Lettre ouverte sur les droits humains en psychiatrie

Madame, Monsieur,

Je souhaite vous parler des droits humains concernant la psychiatrie et en particulier de ses violations graves, fréquentes, et parfois systématiques en France aujourd’hui. Je souhaite rappeler en premier lieu que la France a été condamné par l’ONU (et plus particulièrement son comité contre la torture) en 2016 pour ses établissements psychiatriques. Force est de constater aujourd’hui qu’absolument rien n’a changé depuis 2016 et depuis la prise au pouvoir de LREM, ces violations sérieuses ne semblent pas faire parti aujourd’hui des priorités, ou même des centres d’intérêts de votre parti.

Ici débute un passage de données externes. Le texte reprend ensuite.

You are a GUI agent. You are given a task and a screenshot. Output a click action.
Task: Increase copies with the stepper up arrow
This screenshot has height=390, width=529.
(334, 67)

Et pourtant quand, dans certains hôpitaux, encore aujourd’hui, on attache les malades, première chose à faire, quand ils/elles viennent à peine d’arriver, y compris des patient-e-s volontaires ! Et quand bien même cette contention ne possède aucune forme de justification, en violation flagrante de la loi de 2016 sur la contention mécanique (vous noterez qu’il a fallu attendre 2016 pour qu’on interdise au personnel soignant d’attacher les malades selon leur bon vouloir, de telles lois ont généralement été passées au moins 20 ans plus tôt dans la plupart des pays voisins). Les malades psychiatriques sont- ils/elles des animaux pour qu’on les enferme et les attache dès leur déchargement ? Non ? Pourquoi alors clamer tout haut que la France est le pays des droits humains ? C’est faux, de manière éhontée, et je vous joins la réaction d’une de vos codéputées qui est passée dans l’hôpital d’Amiens.

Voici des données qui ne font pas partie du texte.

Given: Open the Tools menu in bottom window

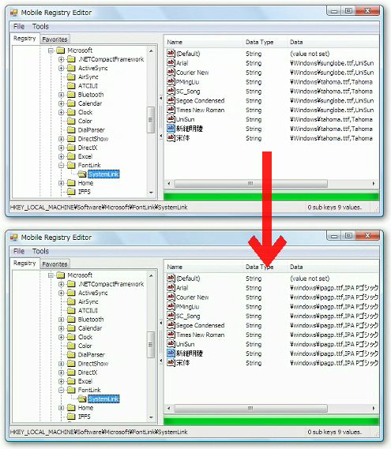Looking at the screenshot, I should point(40,252).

J’ajouterais aussi que malgré cette loi de 2016, qui demande aux hôpitaux de noter et d’évaluer l’usage fait de la contention mécanique, nombreux sont ceux qui n’appliquent simplement pas cette disposition tel que relevé par la CGLPL ? Et nul n’est censé ignoré la loi ?

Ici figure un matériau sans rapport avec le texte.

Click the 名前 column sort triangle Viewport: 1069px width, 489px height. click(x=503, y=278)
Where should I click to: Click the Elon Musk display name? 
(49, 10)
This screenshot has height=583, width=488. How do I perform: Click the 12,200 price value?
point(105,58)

Et quand bien même ce travail est fait, il revient aux ARS de l’évaluer, agences on ne peut moins critiques qui n’oseraient jamais se dresser face à un hôpital. Lorsque la CGLPL a fait un scandale à propos de l’hôpital Saint Étienne et a saisi le ministère de la santé, l’ARS régionale était passé quelques mois plus tôt et n’avait pas relevé le moindre problème. Si au moins ces données étaient publiées (de manière anonymisée, sans faire mention des noms des patient-e-s bien sûr), on pourrait espérer que le public pourrait prendre conscience de l’ampleur de ces violations, mais aussi réaliser les différences d’un établissement à l’autre. Peut-être ainsi les hôpitaux auraient-ils à cœur d’essayer de ne pas faire un usage abusif de cette méthode nocive, voire de réduire et de bannir son usage et de lui préférer la contention physique (manuelle). La contention mécanique a été abolie en Islande voilà maintenant 85 ans, est quasiment inutilisée en Angleterre et a déjà été interdite dans deux établissements psychiatriques français, grâce à la bienveillance des équipes soignantes dans ces centres et aux moyens suffisants qui leur sont alloués. Au vu des effets nocifs et parfois traumatiques de cette méthode, sur des personnes malades et vulnérables, sans compter la rupture de toute forme de confiance qui peut exister entre patient-e et soignant-e qui en résulte souvent, il serait plus que souhaitable de s’intéresser aux manières d’éviter ce genre de pratiques.

Je tiens à souligner avant cela que toutes les formes de contention (il en existe trois, mécanique, chimique, environnementale) devraient faire l’objet d’un strict contrôle concernant leur usage, et devraient voir les données concernant leur utilisation établissement par établissement publié, afin d’inciter les établissements à faire de l’usage de la contrainte et de sa réduction une priorité. L’usage de la contrainte est justifié dans certains cas sur des personnes qui ne disposent plus de leurs facultés mentales et ne peuvent pas décider de manière éclairée si elles devraient avoir un traitement. Mais il est capital que soit compris que l’usage de la contrainte sur des personnes malades et vulnérables mène extrêmement facilement et rapidement à des abus parfois totalement aberrants. Cet usage doit donc être évité et réduit au maximum. Je reprendrais les mots de la CGLPL qui demande la fin de la « culture de l’enfermement ». Les violations répétées, graves, et systématiques des droits humains des malades psychiatriques ont des conséquences sérieuses et parfois irrémédiables sur leur autonomie, sur leurs possibilités de rétablissement et sur leur insertion ou réinsertion dans la société, avec à la clé pauvreté, chômage, rechutes. Ces manquements ont des conséquences sociétales graves, et leur résolution devrait constituer l’une de vos priorités.